Inclosure Act 1773
- Parliament of Great Britain
- Long title: An Act for the better Cultivation, Improvement, and Regulation of the Common Arable Fields, Wastes, and Commons of Pasture in this Kingdom.
- Citation: 13 Geo. 3. c. 81
- Territorial extent: Great Britain

Dates
- Royal assent: 1 July 1773
- Commencement: 26 November 1772

Other legislation
- Amended by: Statute Law Revision Act 1861; Statute Law Revision Act 1888; Supreme Court of Judicature (Consolidation) Act 1925; Mental Treatment Act 1930; Statute Law Revision Act 1948; Access to Justice Act 1999; Courts Act 2003; Tribunals, Courts and Enforcement Act 2007;
- Relates to: Inclosure (Consolidation) Act 1801;

Status: Amended

Text of statute as originally enacted

Revised text of statute as amended

Text of the Inclosure Act 1773 as in force today (including any amendments) within the United Kingdom, from legislation.gov.uk.

= Inclosure Act 1773 =

Act of the Parliament of Great Britain

The Inclosure Act 1773 (13 Geo. 3. c. 81) (also known as the Enclosure Act 1773 (Note: "Enclosure" and "inclosure" are words that are frequently used interchangeably, but there is a fundamental difference between them: an "enclosure" is a physical boundary around a piece of land; "inclosure" is the legal term that refers to the conversion of common land into private land. All British acts of Parliament use the term "Inclosure".)) is an act of the Parliament of Great Britain, passed during the reign of George III. The act is still in force in the United Kingdom. It created a law that enabled enclosure of land, at the same time removing the right of commoners' access.

== Effect ==
The act required the procedure to start with a petition delivered to Parliament signed by the landowner, tithe holders and a majority of people affected. The petition then went through the stages of a bill with a committee meeting to hear any objections. The petition would then go through to royal assent after passing through both Houses of Parliament. Commissioners would then visit the area and distribute the land accordingly.

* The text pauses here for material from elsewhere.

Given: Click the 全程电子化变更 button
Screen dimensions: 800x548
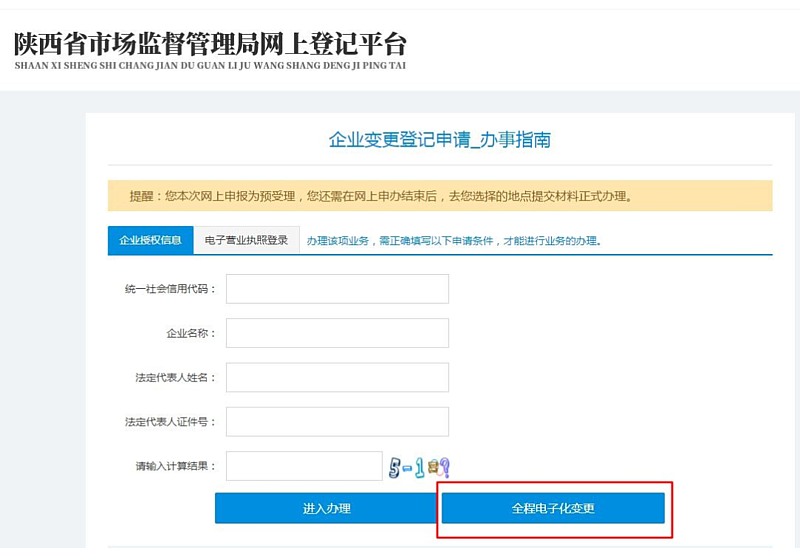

The powers granted in the act were often abused by landowners: the preliminary meetings where enclosure was discussed, intended to be held in public, were often made in the presence of only the local landowners. They regularly chose their own solicitors, surveyors and commissioners to decide on each case. In 1774, Parliament added an amendment to the act under the standing orders that every petition for enclosure had to be affixed to the door of the local church for three consecutive Sundays in August or September.

The act eventually limited the amount of traffic on culverted paths as they often fell within land that was to be enclosed. This often meant that traffic eventually stopped going along certain routes, such as the path above the culverted Shit Brook in Much Wenlock.
== Subsequent developments ==
So much of the act as relates to double costs was repealed by section 1 of, and the schedule to, the Statute Law Revision Act 1861 (24 & 25 Vict. c. 101), which came into force on 6 August 1861.